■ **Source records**
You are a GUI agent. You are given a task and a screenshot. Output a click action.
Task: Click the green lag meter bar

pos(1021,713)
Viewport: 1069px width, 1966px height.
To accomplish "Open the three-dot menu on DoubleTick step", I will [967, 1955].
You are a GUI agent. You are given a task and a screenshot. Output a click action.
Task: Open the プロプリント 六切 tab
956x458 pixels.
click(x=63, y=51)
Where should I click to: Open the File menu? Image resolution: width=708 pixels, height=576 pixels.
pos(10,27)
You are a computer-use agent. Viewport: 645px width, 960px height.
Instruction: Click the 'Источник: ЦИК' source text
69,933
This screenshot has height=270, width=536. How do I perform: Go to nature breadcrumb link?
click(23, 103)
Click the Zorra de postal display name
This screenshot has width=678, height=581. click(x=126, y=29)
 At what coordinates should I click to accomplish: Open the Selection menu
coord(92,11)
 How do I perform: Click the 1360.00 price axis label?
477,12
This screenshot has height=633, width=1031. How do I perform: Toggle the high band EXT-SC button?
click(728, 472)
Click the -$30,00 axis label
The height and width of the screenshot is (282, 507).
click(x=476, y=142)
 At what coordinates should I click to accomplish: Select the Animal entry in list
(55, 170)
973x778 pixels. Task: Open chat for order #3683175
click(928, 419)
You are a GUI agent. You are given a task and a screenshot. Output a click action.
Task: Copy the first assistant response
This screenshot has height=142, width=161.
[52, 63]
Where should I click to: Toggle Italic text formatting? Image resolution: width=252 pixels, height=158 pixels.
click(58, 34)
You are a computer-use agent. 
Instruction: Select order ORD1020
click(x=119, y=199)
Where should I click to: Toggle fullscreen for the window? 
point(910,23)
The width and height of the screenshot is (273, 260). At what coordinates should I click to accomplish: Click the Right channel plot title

■ **Exercise**
Copy each line above where "Viewport" appears.

■ **Your solution**
Viewport: 1069px width, 1966px height.
You are a computer-use agent. Viewport: 645px width, 960px height.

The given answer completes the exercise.